— begin Page extract —

On 6/19/20 6:07 PM, Paolo Bonzini wrote:
> On 19/06/20 23:52, Tom Lendacky wrote:
>>> A more subtle issue is when the host MAXPHYADDR is larger than that
>>> of the guest. Page faults caused by reserved bits on the guest won't
>>> cause an EPT violation/NPF and hence we also check guest MAXPHYADDR
>>> and add PFERR_RSVD_MASK error code to the page fault if needed.
>>
>> I'm probably missing something here, but I'm confused by this
>> statement. Is this for a case where a page has been marked not
>> present and the guest has also set what it believes are reserved
>> bits? Then when the page is accessed, the guest sees a page fault
>> without the error code for reserved bits?

— end Page extract —

Return the passage of the email thread on guest MAXPHYADDR from "On 6/19/20 6:07" to "fault if needed.", copied word for word.

— begin Provided data —

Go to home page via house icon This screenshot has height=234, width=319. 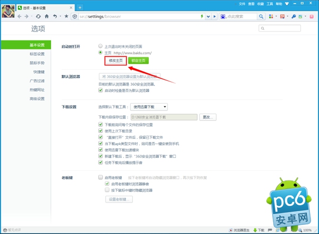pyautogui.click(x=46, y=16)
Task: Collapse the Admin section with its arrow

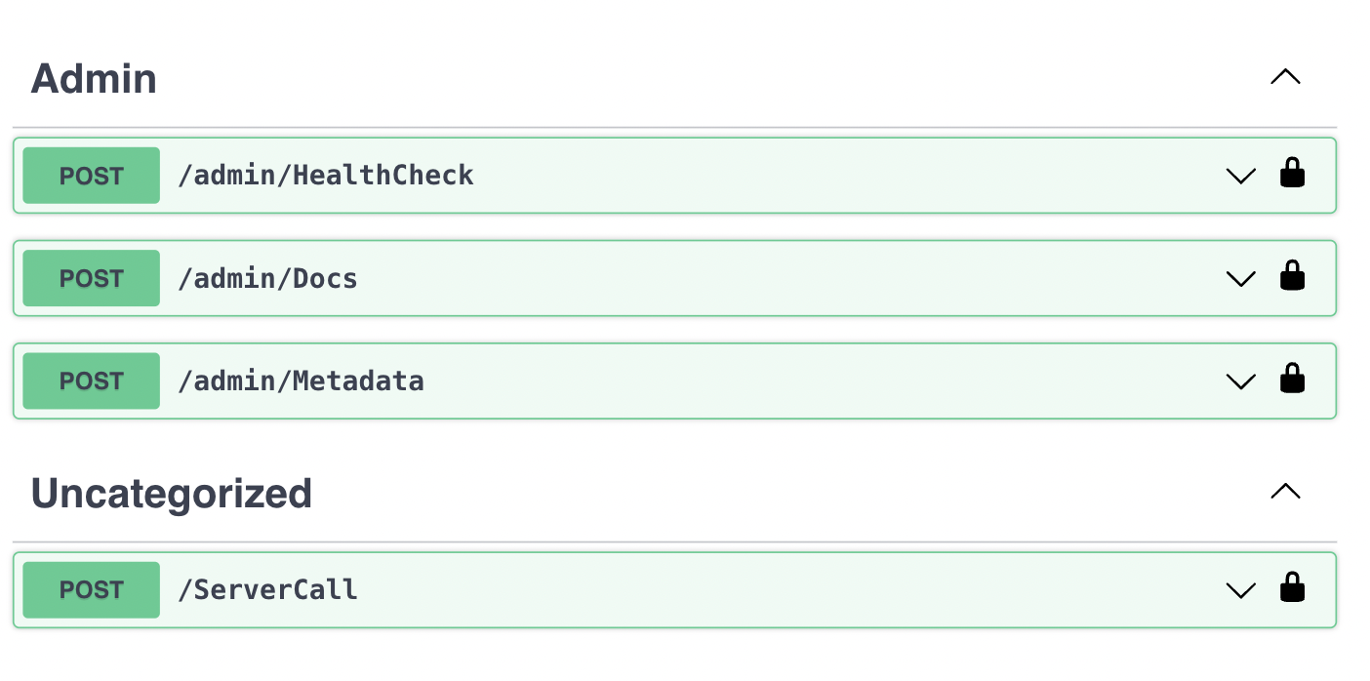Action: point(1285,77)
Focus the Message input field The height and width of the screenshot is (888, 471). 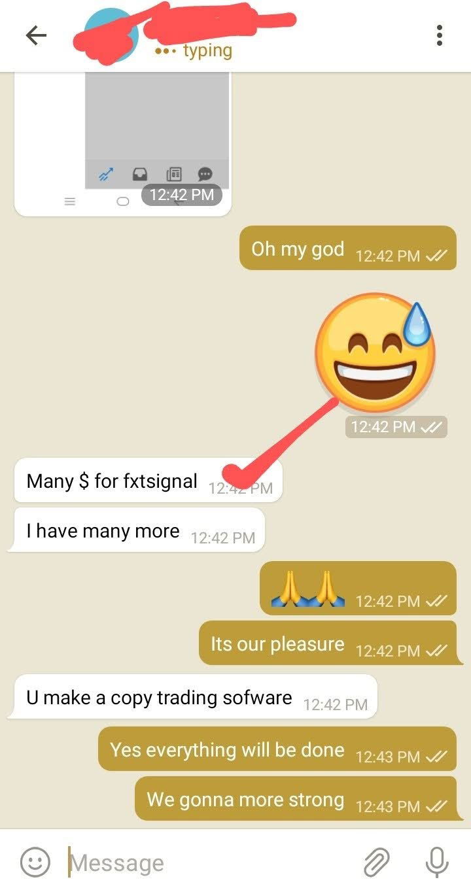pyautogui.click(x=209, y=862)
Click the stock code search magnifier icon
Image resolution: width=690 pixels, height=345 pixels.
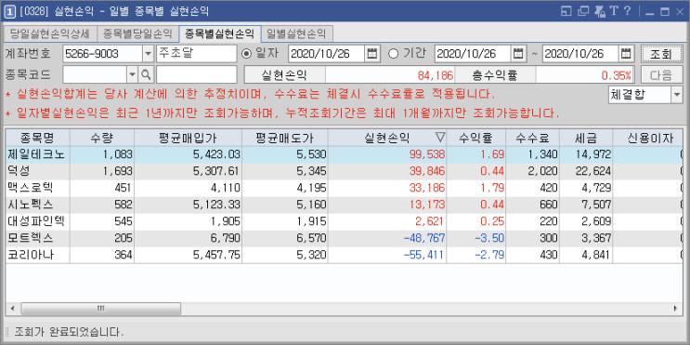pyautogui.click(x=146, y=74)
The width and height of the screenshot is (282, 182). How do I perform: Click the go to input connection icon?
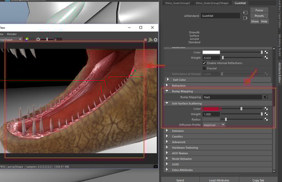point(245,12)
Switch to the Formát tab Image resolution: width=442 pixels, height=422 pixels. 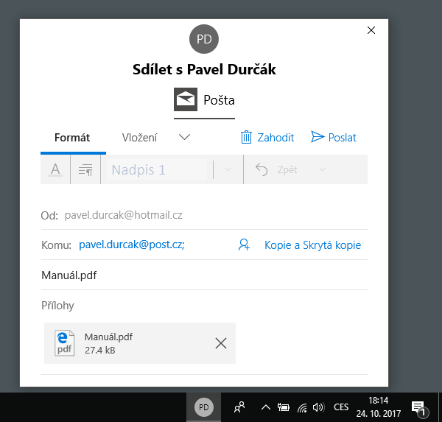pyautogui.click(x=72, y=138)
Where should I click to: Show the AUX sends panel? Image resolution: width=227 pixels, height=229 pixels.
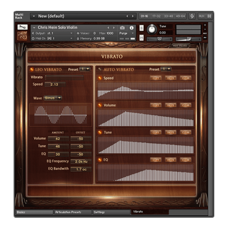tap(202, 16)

— end Provided data —

#### The output:
On 6/19/20 6:07 PM, Paolo Bonzini wrote:
> On 19/06/20 23:52, Tom Lendacky wrote:
>>> A more subtle issue is when the host MAXPHYADDR is larger than that
>>> of the guest. Page faults caused by reserved bits on the guest won't
>>> cause an EPT violation/NPF and hence we also check guest MAXPHYADDR
>>> and add PFERR_RSVD_MASK error code to the page fault if needed.